Schaffen Sie Beschlüsse, die die notwendige Flexibilität beibehalten. Wir empfehlen zu vermeiden, feste Leistungszuweisungen an die ersten Wallboxen zu genehmigen. So müssten diese bei einem späteren Einbau eines Lastmanagements rechtlich wieder dem Eigentümer weggenommen werden, um diese Reserven der kompletten Elektromobilität zuordnen zu können. Derzeit ist aufgrund fehlender Rechtsprechung nicht geklärt, wie eine derartige spätere Beschneidung erfolgen kann. Gehen Sie lieber proaktiv voran und beschließen ein System, das von Anfang an dafür gedacht ist, dass alle Stellplätze elektrifiziert werden können und untereinander fair behandelt werden.

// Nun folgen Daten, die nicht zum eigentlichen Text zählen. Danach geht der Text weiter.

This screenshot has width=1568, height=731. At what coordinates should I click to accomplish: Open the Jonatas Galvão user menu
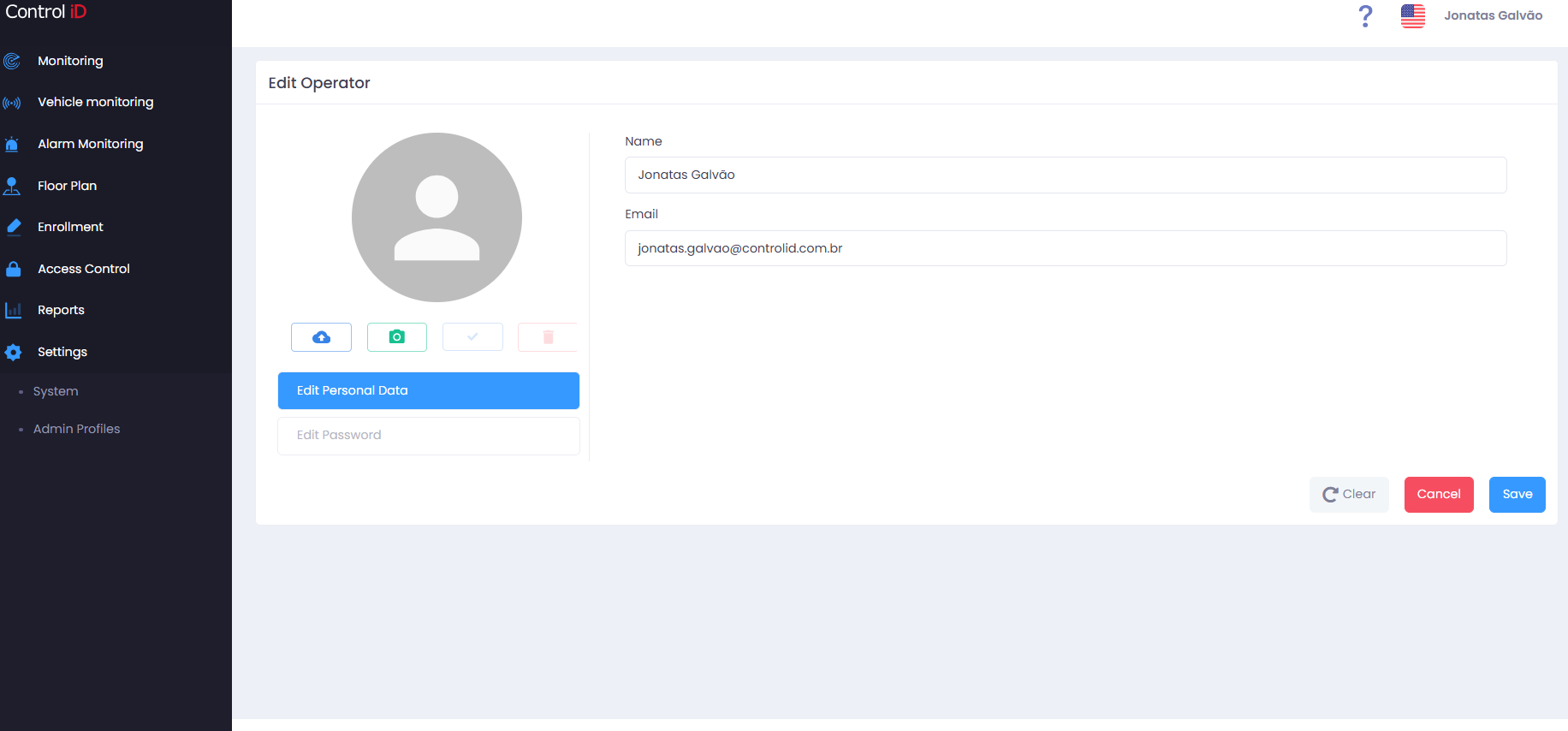(1493, 15)
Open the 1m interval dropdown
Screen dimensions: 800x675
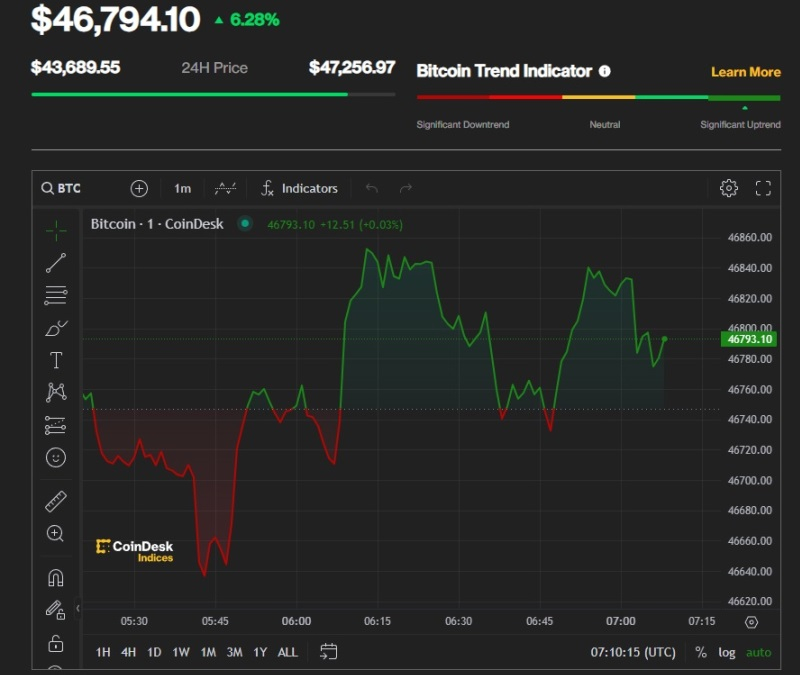[x=182, y=188]
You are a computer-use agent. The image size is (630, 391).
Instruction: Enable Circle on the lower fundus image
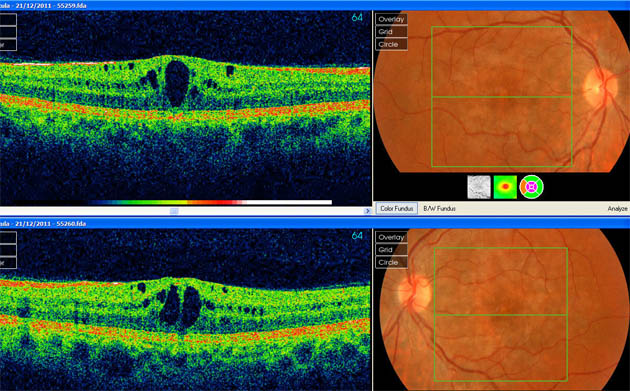coord(391,262)
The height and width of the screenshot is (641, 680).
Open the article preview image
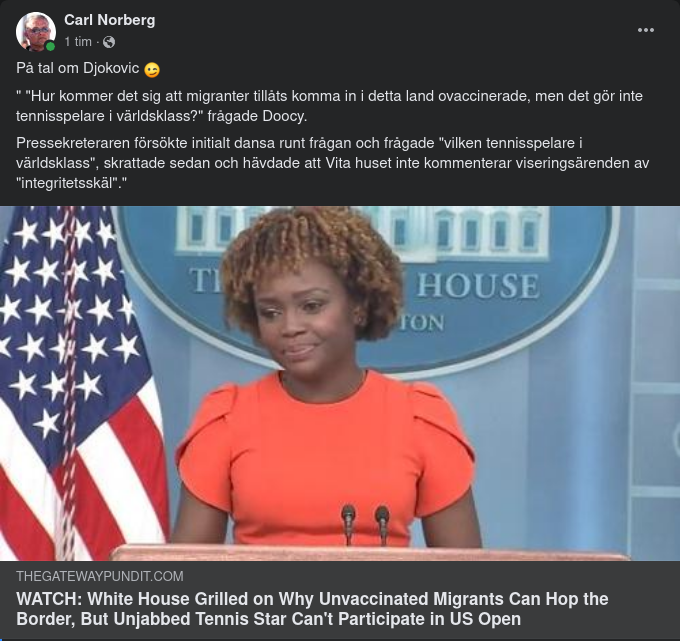coord(340,383)
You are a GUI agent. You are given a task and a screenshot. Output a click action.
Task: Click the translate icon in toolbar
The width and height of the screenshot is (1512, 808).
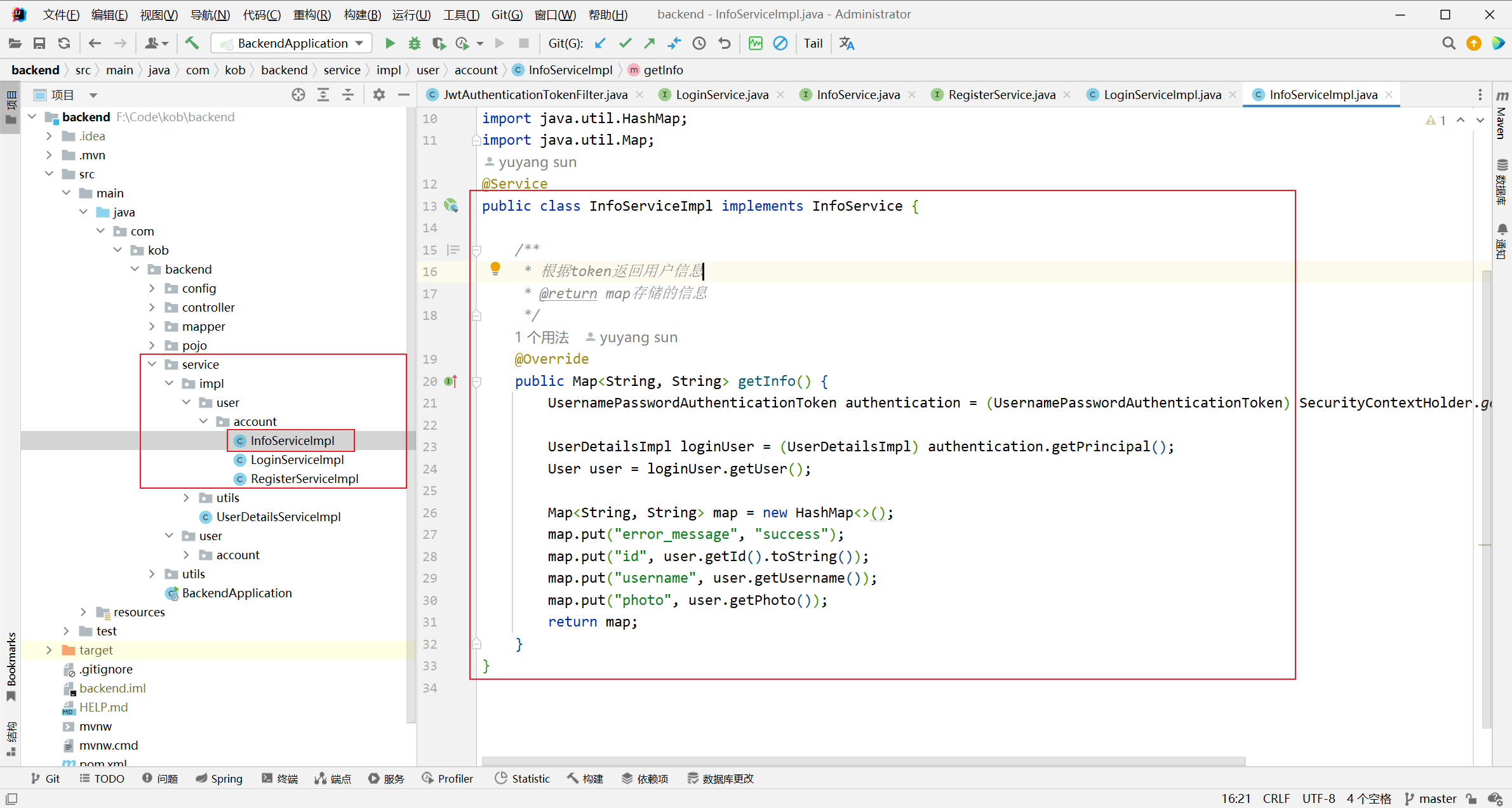846,43
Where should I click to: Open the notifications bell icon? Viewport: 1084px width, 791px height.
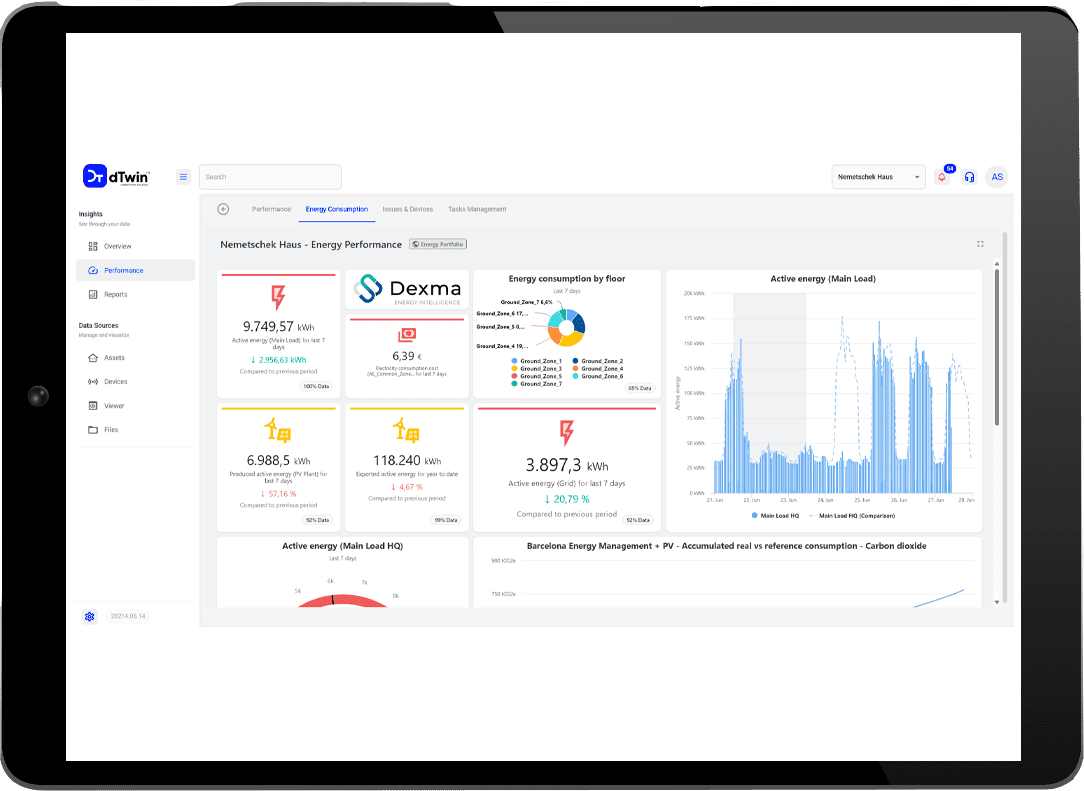tap(941, 177)
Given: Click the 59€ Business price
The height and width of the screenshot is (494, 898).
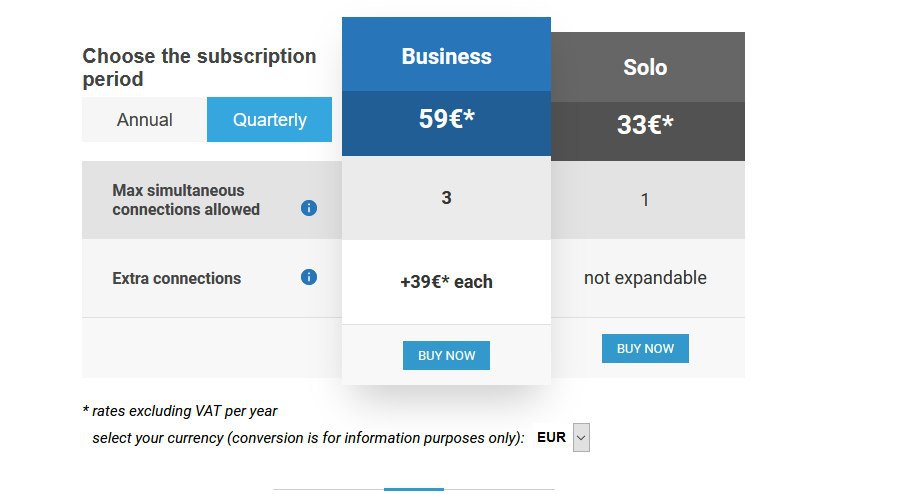Looking at the screenshot, I should (446, 119).
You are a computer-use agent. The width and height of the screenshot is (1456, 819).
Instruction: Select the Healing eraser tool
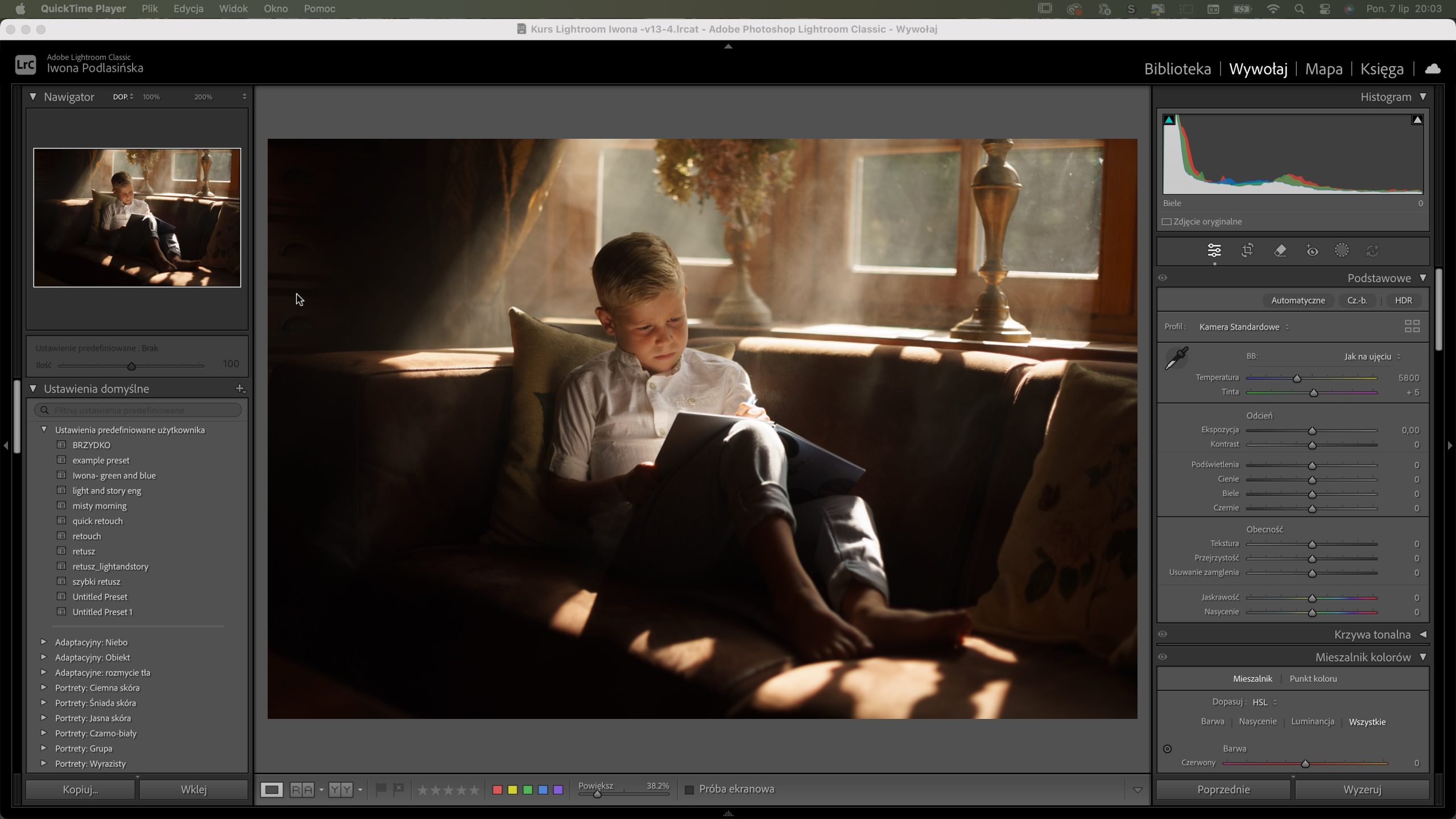[x=1280, y=251]
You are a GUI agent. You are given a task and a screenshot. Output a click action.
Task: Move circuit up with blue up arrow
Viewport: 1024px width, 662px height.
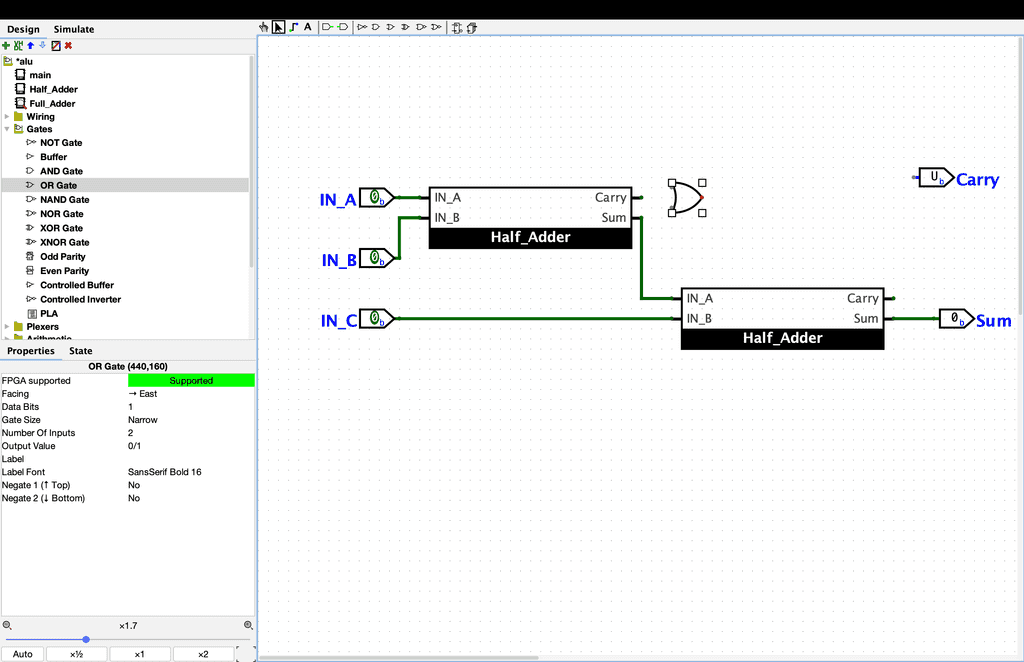[x=30, y=46]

Zudem muss unserer Meinung nach von Anfang an klargestellt sein, wie Kosten für spätere Erweiterungen der zentralen Infrastruktur, z.B. eine weitere Aufsicherung des Hausanschlusses oder der Wechsel auf ein dynamisches Lastmanagement, in der Gemeinschaft verteilt werden.
Setzen Sie auf flexible Systeme, die mit dem tatsächlichen Bedarf ausgebaut werden können. Nur, weil ein System bis “zum Ende” durchdacht wird, muss es natürlich nicht auch von Anfang an so umgesetzt sein. So können z.B. Aufsicherungen des Hausanschlusses so lange hinausgezögert werden, bis die aktuelle Nutzung diesesn Schritt notwendig machen wird.
Setzen Sie auf Systeme, die geringe Kosten in der Grundinstallation benötigen. Dieser Punkt ist insofern wichtig, als dass es den gesamten Ablauf des Ausbaus natürlich vereinfacht, wenn die Gemeinschaft in Summe hinter dem Projekt steht und keine Teilgemeinschaften gebildet werden müssen. So kommt spätestens aufgrund des Gleichheitsgrundsatzes der Einbau einer Grundverkabelung letztlich allen zu Gute, stellt also für alle Eigentümer eine Wertsteigerung ihrer Immobilie dar. Dies gilt also für Eigentümer, die von Anfang an beteiligt waren, als auch solche, die dagegen gestimmt haben. Wir empfehlen daher zu versuchen, dass die Kosten der zentralen Infrastruktur (Zähleranschluss, Grundverkabelung, Lastmanagement) von der gesamten Gemeinschaft getragen wird. So werden notwendige Regelungen für eine spätere Integration bisher ausgeschlossener Eigentümer vermieden.
Eine derartige Vorgehensweise ist dann einfacher möglich, wenn die Kosten für diese Grundinstallation möglichst gering gehalten werden. Bei unseren Systemen liegen wir erfahrungsgemäßg für die Grundinstallation mit Kosten in Höhe von 300 bis 400 EUR pro Stellplatz in einem Bereich, der nach unserer Erfahrung durchaus die notwendigen Mehrheiten schaffen lässt.